The Economy Is Suffering From Too Little Government Intervention, Not Too Much
From Tucker Carlson to Larry Summers, free market devotees are blaming inflation on Joe Biden’s “big government” economic policies. In reality, the administration has done far too little to insulate Americans from the economic effects of the pandemic.
The inauguration decorations had barely been cleared from the West Lawn when the neoliberal industrial complex started drumming up panic about inflation. Republicans desperate for an attack line against an incoming president — the right-wing think tanks, the media machine behind them, corporate executives, and even former Barack Obama advisor and corporate remora Larry Summers — all linked arms before a single law had been passed to tell Americans how having their government step in to protect their economic security was actually a bad thing.
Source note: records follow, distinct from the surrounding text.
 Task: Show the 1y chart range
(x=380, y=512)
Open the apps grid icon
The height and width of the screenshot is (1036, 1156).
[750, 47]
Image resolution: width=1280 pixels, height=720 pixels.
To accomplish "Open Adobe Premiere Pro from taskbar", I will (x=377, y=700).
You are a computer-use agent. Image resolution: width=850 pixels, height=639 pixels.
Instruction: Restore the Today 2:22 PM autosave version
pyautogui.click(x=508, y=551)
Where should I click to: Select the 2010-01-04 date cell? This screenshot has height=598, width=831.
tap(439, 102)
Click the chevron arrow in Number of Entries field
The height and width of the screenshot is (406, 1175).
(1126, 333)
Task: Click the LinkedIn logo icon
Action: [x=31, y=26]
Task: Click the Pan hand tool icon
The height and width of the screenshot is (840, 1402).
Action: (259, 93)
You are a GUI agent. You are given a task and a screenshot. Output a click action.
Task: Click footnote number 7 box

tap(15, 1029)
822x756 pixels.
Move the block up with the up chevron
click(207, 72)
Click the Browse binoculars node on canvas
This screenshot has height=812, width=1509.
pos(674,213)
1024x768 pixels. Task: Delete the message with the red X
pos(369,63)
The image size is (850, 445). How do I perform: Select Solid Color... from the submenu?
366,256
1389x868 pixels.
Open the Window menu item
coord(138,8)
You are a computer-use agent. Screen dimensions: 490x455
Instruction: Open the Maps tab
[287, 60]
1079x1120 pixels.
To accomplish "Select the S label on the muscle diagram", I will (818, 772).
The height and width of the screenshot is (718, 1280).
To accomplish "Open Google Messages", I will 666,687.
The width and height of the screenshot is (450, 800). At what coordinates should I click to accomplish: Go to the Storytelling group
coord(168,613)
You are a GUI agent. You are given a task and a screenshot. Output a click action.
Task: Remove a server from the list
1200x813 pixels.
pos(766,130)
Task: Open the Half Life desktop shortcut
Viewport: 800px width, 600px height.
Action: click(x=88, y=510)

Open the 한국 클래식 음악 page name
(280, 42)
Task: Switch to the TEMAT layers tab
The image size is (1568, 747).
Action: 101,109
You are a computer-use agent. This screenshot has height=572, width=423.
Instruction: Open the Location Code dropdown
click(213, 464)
And with inflation continuing to tick up, they’ve kept up the strategy.
Tucker Carlson has been telling his viewers that the rising prices they’re seeing are due to government support payments and bosses finally paying their workers a half-decent wage. Former McDonald’s CEO Ed Rensi charged that Joe Biden saying “he’s going to shut down oil, shut down the pipelines, move away from fossil fuels” ended up “dramatically” fueling the problem. Here’s the House Republican Conference blaming Biden’s “reckless $5.5 TRILLION tax and spend spree” for the issue, a claim regurgitated by Republican officials like Senator Rick Scott. This campaign is one the GOP plans to take into the 2022 elections. It seems like it’s already working: 62 percent of Americans blamed rising inflation on Biden’s policies in a recent Morning Consult poll, a three-point uptick since July.
It’s also nonsense. The inflation facing the country right now has far more to do with the ongoing disruptions of the pandemic than Biden’s stalled domestic agenda. His administration’s real failure is that, by capitulating to these same forces on domestic policy, he’s left working Americans less equipped to deal with the jump in prices in the short and long terms.